### Source material ###

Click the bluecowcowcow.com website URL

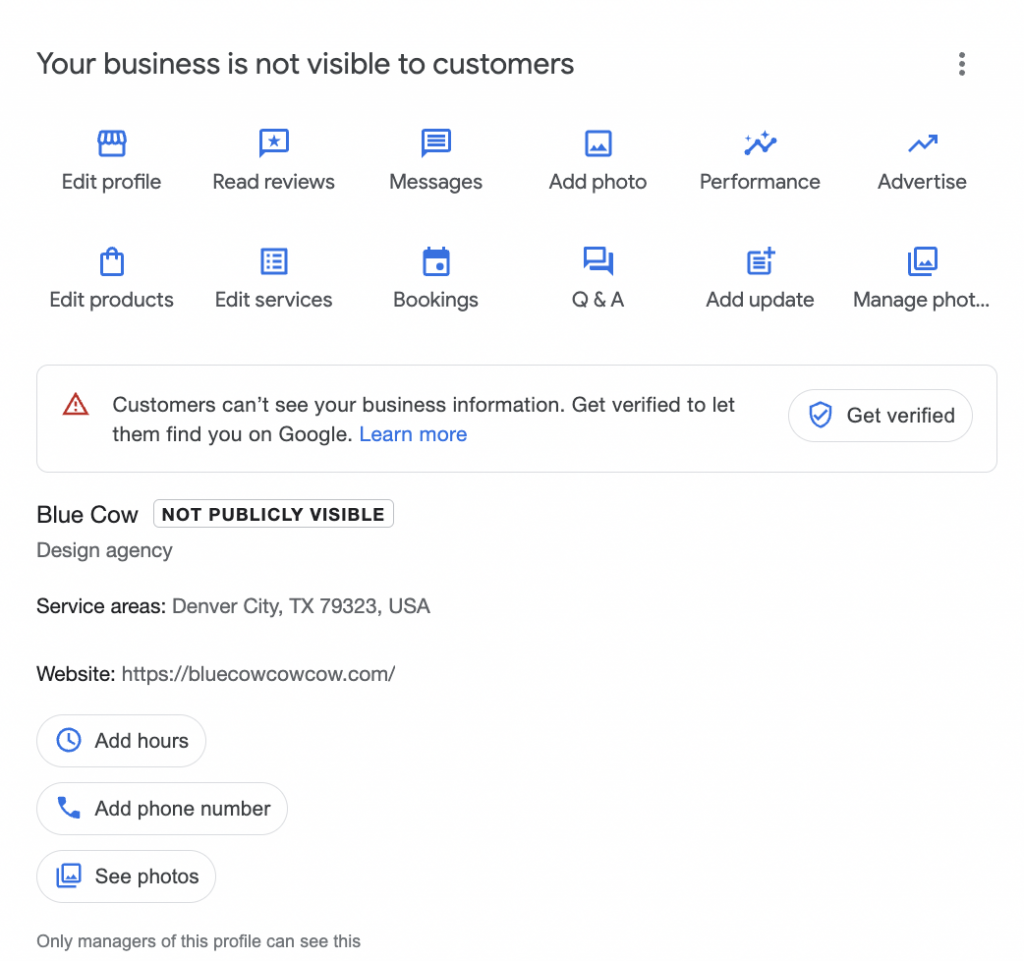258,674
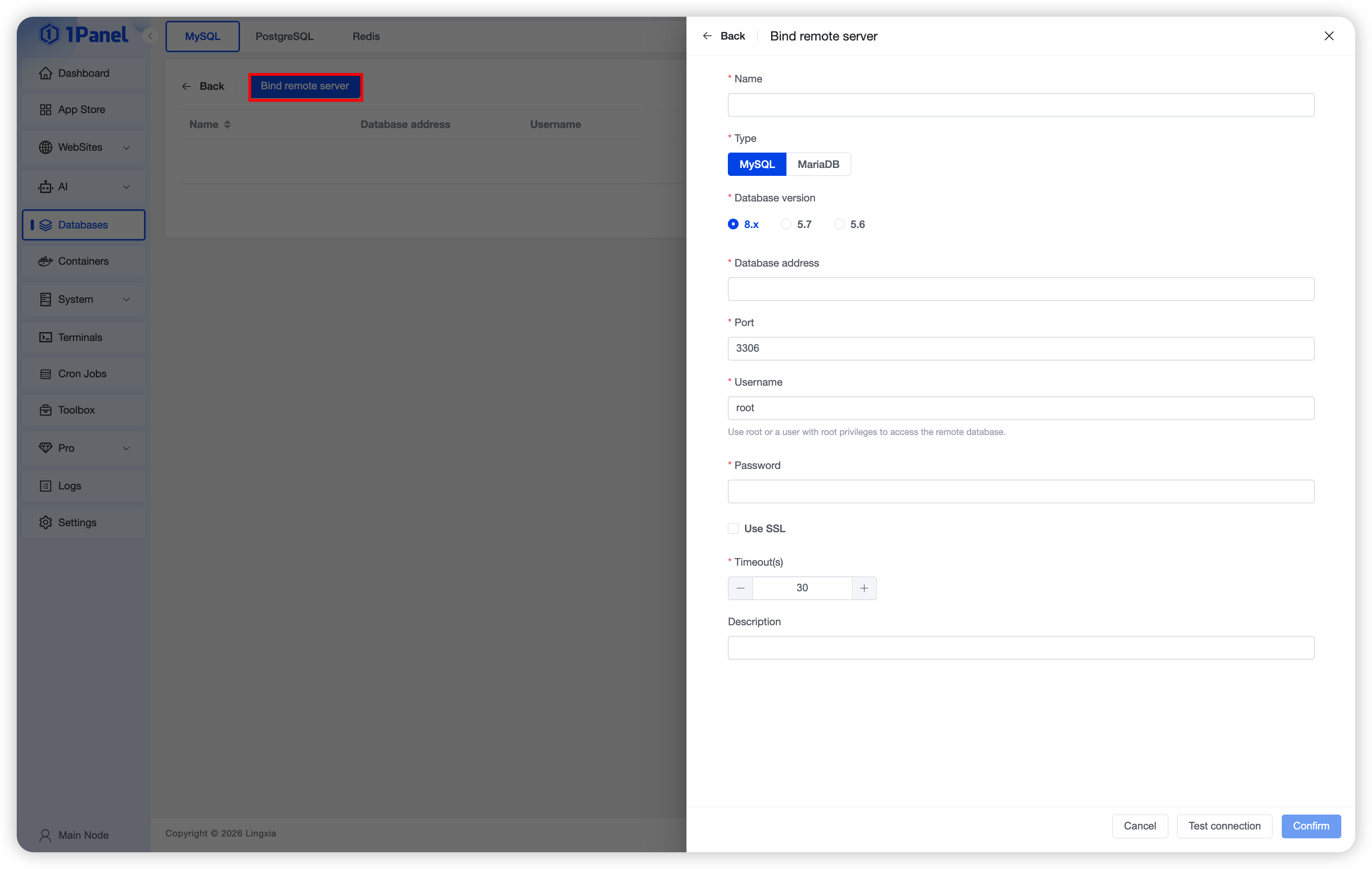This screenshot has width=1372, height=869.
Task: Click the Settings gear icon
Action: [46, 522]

###

Task
Count how many lines of the items above contain the string "Click". Give only the number.

Completed exercise
2